_Problem to solve_. Pick every line out of the entries below that holds the string "radio", and report them.
··· Supplied records ···
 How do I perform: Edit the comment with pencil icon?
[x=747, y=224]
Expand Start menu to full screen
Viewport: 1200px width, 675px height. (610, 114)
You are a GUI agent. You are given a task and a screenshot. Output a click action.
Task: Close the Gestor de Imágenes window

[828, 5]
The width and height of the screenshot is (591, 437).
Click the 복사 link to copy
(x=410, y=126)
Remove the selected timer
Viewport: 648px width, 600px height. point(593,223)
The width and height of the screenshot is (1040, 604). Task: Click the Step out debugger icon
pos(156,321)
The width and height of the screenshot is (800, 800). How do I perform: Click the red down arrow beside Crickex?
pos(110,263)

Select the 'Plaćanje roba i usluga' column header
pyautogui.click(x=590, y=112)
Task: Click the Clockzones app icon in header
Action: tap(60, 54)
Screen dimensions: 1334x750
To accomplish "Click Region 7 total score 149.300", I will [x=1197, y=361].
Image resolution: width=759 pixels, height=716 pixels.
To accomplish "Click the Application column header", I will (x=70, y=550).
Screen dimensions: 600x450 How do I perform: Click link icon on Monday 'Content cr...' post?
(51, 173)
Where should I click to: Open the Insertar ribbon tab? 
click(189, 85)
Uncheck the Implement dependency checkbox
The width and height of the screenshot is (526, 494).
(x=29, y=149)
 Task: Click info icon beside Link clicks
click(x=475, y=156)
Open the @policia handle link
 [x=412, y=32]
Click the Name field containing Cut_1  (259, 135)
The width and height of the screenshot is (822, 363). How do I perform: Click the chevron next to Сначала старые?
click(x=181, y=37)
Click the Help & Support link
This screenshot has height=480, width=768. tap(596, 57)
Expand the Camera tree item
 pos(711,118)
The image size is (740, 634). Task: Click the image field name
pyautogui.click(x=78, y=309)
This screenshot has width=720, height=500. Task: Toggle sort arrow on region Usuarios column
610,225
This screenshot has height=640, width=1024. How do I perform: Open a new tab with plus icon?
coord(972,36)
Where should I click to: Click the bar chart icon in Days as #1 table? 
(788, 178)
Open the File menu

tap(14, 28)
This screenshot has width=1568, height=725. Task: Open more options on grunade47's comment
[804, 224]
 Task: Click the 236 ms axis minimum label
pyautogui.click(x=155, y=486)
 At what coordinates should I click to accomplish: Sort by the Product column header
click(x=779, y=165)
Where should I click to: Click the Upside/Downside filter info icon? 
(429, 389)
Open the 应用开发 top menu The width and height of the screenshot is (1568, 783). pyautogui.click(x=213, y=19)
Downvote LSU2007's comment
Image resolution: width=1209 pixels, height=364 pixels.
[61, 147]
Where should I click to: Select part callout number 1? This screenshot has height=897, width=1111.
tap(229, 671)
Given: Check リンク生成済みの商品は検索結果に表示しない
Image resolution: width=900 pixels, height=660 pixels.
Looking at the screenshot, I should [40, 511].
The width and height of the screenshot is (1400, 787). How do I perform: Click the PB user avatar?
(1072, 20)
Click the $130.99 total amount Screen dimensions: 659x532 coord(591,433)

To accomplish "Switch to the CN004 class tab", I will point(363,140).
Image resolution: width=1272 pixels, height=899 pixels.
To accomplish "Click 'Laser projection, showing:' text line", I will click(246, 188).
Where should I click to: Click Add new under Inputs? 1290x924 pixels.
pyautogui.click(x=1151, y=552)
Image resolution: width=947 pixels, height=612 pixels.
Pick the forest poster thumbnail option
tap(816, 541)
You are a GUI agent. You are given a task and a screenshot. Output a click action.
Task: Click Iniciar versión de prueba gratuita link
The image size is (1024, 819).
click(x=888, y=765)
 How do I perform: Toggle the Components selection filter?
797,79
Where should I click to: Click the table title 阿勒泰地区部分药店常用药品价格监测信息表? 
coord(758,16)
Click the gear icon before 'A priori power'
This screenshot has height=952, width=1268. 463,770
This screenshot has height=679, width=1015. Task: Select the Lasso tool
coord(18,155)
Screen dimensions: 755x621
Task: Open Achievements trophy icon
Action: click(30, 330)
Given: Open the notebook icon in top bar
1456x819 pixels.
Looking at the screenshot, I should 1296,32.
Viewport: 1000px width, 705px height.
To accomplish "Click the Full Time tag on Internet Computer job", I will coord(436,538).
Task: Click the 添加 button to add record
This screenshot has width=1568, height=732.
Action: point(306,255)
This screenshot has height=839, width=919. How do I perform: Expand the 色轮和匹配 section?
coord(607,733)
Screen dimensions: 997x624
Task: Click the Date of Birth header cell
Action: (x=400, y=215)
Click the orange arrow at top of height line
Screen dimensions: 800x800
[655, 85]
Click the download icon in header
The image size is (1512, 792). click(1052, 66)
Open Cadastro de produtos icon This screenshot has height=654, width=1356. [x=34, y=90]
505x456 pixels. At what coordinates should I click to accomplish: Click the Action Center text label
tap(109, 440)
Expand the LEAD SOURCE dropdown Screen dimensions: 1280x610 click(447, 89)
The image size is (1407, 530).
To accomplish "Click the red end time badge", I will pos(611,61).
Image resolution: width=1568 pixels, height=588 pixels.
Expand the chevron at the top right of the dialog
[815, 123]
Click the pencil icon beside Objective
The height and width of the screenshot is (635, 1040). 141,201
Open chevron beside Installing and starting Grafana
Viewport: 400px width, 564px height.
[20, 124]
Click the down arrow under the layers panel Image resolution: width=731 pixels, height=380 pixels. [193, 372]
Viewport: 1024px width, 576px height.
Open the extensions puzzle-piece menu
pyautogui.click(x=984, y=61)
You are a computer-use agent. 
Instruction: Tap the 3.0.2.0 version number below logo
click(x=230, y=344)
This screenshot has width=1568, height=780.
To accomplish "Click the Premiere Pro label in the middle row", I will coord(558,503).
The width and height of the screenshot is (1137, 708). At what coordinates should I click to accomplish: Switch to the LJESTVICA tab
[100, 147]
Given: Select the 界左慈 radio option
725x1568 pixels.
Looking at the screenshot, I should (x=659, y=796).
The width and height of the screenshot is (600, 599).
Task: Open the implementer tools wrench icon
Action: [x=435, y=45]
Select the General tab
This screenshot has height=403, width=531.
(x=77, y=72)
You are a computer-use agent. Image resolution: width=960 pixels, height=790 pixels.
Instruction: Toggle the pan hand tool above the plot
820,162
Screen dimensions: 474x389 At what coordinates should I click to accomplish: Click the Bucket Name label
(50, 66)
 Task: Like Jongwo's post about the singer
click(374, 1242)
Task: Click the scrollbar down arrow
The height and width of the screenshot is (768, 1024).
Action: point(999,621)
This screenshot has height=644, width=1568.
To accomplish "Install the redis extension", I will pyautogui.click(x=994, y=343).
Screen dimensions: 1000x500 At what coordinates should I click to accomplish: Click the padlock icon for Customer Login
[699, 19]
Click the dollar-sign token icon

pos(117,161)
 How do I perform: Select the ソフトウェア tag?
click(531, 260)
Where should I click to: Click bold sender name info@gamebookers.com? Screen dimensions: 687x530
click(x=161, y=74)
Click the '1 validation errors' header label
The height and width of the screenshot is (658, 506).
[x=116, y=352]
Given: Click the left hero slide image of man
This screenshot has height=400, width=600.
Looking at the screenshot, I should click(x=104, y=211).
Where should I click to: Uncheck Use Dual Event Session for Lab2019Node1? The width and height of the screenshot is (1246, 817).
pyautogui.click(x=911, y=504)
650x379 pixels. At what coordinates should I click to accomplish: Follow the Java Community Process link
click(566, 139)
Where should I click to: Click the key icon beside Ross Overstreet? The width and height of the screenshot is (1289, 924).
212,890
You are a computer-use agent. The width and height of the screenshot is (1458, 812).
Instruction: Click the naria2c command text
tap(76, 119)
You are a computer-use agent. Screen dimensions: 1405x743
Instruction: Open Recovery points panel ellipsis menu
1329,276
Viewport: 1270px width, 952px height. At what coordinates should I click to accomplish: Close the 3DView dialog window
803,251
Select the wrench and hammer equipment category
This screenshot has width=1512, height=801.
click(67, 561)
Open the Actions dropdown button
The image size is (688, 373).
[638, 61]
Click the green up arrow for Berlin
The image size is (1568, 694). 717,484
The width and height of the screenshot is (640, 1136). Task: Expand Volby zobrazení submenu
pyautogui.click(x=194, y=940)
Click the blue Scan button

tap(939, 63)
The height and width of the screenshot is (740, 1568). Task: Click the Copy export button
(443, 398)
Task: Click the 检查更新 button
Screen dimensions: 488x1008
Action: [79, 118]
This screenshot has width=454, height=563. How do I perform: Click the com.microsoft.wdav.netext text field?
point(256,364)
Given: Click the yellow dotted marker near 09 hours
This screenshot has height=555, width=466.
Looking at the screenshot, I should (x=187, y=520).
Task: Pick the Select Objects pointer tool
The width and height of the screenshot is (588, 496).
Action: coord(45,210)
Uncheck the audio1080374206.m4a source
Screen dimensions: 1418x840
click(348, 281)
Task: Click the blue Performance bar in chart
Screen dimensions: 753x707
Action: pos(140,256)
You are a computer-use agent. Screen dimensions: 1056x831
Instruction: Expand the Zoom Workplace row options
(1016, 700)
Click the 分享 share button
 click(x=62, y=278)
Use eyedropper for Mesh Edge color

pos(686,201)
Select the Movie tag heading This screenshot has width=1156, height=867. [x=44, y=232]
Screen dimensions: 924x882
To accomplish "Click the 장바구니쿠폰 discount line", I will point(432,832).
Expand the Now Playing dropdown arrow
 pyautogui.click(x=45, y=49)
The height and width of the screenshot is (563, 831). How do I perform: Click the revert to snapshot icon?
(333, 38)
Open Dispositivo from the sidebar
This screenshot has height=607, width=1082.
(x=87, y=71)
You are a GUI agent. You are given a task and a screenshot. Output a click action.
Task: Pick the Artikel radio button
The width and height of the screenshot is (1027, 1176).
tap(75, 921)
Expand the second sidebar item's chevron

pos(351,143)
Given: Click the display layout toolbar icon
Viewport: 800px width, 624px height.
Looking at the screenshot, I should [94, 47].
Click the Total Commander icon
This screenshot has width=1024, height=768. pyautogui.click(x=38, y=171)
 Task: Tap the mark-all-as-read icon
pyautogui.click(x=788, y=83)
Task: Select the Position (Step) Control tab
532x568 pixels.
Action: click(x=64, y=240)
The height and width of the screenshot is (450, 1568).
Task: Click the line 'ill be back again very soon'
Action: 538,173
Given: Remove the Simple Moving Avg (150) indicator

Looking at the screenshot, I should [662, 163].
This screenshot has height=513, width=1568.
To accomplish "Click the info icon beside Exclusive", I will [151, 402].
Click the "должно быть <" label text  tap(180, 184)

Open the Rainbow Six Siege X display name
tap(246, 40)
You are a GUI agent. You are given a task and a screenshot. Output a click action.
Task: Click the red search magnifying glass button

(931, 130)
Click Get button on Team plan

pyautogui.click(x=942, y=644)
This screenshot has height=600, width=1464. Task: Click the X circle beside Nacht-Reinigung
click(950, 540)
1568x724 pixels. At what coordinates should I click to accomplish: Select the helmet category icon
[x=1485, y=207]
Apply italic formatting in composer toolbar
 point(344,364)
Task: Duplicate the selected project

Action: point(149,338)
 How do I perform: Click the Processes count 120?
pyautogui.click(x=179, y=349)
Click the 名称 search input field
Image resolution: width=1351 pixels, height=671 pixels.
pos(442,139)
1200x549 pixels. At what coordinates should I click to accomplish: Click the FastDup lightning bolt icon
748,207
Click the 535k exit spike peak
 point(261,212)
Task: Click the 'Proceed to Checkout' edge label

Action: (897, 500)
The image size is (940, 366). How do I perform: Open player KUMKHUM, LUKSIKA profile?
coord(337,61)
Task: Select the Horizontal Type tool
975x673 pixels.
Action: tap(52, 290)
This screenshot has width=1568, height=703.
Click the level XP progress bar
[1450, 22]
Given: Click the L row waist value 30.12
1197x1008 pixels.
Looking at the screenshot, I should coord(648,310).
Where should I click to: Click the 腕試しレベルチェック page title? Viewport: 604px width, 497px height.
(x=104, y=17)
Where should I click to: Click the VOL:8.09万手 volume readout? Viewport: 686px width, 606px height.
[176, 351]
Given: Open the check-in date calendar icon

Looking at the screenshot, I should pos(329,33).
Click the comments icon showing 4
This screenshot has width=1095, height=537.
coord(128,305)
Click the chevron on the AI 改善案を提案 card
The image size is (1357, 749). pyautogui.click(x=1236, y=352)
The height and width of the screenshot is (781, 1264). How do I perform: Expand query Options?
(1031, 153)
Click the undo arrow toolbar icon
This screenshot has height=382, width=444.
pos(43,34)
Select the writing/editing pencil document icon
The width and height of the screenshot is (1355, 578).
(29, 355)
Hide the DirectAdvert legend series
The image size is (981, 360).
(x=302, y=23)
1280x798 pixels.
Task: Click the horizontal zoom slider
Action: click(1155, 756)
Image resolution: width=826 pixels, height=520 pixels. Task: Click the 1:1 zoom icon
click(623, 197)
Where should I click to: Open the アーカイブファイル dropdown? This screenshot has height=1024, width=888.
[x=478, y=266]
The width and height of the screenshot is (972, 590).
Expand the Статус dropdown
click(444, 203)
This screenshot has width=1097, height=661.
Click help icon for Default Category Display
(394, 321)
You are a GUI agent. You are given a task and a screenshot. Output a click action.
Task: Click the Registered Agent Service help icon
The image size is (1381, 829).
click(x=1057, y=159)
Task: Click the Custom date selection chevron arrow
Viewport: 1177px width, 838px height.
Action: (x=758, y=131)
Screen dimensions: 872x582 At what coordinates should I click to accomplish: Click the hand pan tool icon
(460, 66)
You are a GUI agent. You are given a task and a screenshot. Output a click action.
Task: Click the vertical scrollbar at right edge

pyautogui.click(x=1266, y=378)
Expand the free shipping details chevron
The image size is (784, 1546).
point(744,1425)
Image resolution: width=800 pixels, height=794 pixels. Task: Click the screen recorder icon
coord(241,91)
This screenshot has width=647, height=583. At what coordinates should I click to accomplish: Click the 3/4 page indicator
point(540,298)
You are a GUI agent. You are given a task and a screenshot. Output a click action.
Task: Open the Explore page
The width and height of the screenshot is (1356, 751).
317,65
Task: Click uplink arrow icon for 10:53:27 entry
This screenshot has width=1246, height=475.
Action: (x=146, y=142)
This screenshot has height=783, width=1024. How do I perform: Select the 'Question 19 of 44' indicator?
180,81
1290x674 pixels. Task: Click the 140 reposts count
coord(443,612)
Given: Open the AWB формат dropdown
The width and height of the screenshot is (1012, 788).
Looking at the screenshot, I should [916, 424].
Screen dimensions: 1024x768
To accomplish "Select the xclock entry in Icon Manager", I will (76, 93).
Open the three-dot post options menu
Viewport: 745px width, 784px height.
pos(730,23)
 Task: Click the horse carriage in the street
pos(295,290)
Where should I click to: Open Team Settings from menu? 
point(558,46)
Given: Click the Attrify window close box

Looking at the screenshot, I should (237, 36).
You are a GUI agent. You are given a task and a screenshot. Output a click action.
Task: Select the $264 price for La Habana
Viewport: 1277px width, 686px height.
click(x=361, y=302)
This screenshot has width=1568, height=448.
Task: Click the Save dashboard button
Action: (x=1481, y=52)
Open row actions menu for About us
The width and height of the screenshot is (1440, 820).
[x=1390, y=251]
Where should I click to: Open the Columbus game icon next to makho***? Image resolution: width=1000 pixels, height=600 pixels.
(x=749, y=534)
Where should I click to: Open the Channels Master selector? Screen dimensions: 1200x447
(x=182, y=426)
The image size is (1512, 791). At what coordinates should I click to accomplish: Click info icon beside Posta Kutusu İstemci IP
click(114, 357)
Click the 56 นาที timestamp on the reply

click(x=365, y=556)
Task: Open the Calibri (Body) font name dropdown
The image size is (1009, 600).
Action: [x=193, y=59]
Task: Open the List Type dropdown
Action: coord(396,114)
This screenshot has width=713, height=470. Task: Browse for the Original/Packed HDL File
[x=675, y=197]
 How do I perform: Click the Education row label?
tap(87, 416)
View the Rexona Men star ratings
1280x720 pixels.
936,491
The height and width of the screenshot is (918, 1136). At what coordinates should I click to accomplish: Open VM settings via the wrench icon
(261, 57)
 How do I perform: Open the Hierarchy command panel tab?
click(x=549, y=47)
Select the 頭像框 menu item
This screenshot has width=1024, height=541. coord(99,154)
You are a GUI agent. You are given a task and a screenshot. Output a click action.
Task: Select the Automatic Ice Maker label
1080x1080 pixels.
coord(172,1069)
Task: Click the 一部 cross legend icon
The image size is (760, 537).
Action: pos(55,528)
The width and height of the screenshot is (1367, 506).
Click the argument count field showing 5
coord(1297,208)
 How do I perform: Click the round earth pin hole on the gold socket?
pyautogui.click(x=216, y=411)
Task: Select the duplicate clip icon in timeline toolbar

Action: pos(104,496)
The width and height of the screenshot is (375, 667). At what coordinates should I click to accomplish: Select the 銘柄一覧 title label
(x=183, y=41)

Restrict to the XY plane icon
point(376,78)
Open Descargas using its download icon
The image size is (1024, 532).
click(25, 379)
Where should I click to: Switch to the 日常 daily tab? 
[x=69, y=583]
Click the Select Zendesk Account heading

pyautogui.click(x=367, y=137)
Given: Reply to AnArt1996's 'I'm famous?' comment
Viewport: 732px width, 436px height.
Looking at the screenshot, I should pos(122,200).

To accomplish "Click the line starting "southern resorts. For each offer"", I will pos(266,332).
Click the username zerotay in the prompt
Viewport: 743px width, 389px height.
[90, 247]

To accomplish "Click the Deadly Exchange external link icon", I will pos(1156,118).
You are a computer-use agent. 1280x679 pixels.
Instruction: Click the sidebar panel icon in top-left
···
_Answer for the task_.
Given: Select the 界左慈 radio option
Task: Pick the Artikel radio button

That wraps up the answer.